Her father lay sprawled beside her, one arm flung out as if reaching for the rifle he kept above the mantel. Precious crawled to him, heart hammering. “Dad?” Her voice cracked. He groaned, eyes fluttering open, and for a moment they stared at each other in shared, wordless terror.
The front door creaked. Footsteps—measured, unhurried—crossed the threshold. Sidney stepped into the hallway, hat in hand, white suit pristine despite the dawn dust. He looked almost shy.
“I did knock,” he said. “Twice.”
Mr. Cardosa scrambled upright, back against the wall. “You’re not real.”
“I’m real enough to love your daughter.” Sidney’s gaze slid to Precious. “Real enough to keep promises.”
Precious’s knees felt like water. She remembered the kiss—how it had tasted of rain and something metallic, like blood on a cold morning. She remembered the small voice in her head that wasn’t hers. “You said you’d come tomorrow.”
“Tomorrow is a courtesy for the living.” He tilted his head. “I’m impatient.”
Her father found his voice. “Get out of my house.”
Sidney smiled, and the room dimmed, as though a cloud had passed over the sun. “I’m not in your house, General. I’m in her future. You can’t shoot a future.”
Precious stood, legs trembling. “You lied to me.”
“I omitted.” Sidney took a step closer. “I told you ghosts linger for purpose. Mine is you. I’ve waited two centuries for a heart that beats loud enough to drown out the silence.”

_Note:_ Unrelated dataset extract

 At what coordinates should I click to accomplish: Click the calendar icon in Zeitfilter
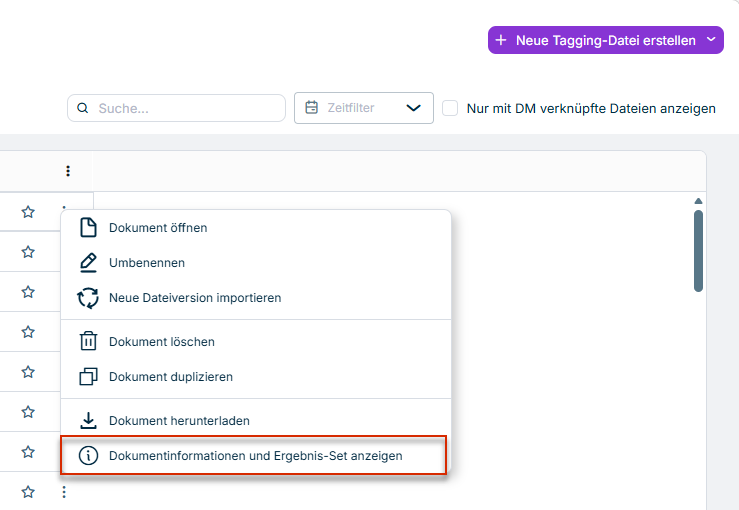click(x=312, y=107)

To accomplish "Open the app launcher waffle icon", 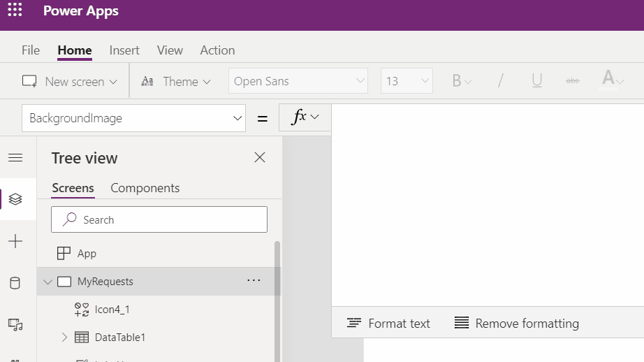I will (15, 11).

Mr. Cardosa lunged for the rifle. His hand passed through the stock as if it were mist. The weapon clattered to the floor, solid again the moment it left his grasp. He stared at his empty palms, face ashen.
Precious backed away until the wall met her shoulders. “I won’t marry a dead man.”

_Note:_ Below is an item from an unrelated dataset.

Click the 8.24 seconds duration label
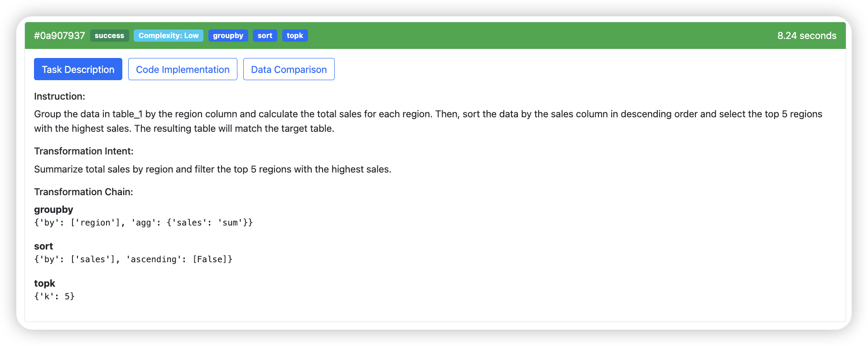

“You already said yes.” Sidney’s voice softened. “Words have weight, Precious. Especially the first ones spoken after a first kiss.”

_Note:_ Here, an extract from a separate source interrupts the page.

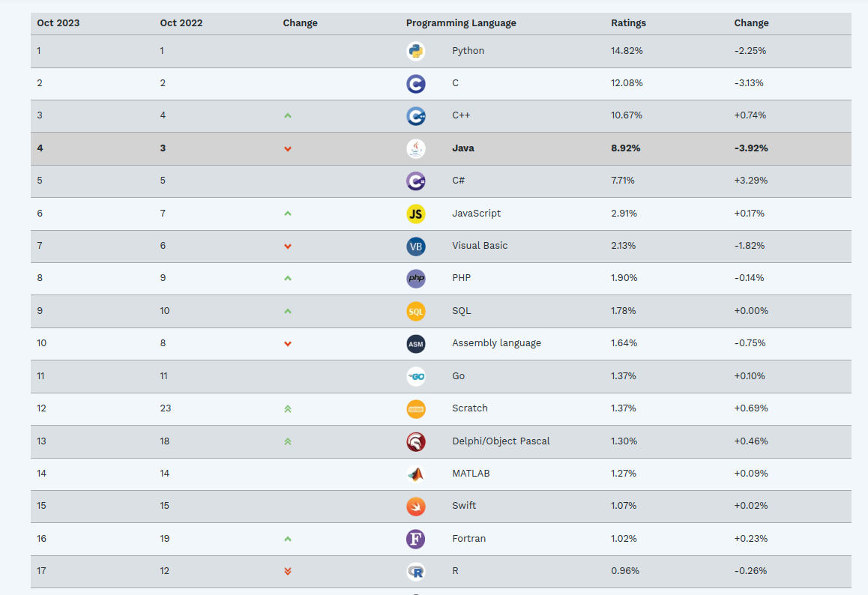868x595 pixels.
Task: Click the Programming Language column header
Action: tap(461, 23)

Her father’s breathing rage. “There’s a priest in town. Exorcist. Served with me in ’82. He owes me.”
Sidney laughed, a sound like wind through empty windows. “Holy water stings, but it doesn’t send me anywhere. I’m bound by consent, not Latin.”
Precious’s mind raced. The market. The stories. The way he’d flickered when the sun caught him just so. “You said ghosts need purpose or revenge. Which is it?”
Sidney’s eyes—gray now, not the warm brown she remembered—met hers. “Both. I was betrayed. A woman promised me forever, then buried me alive beneath the old oak by the river. I’ve walked since 1823, looking for the one who’d choose me freely. You did.”
Her father’s voice shook. “You can’t have her.”
“I already do.” Sidney extended a hand. “Come willingly, Precious, and your father lives. Refuse, and he joins me. Heart attack. Tragic. They’ll blame the war.”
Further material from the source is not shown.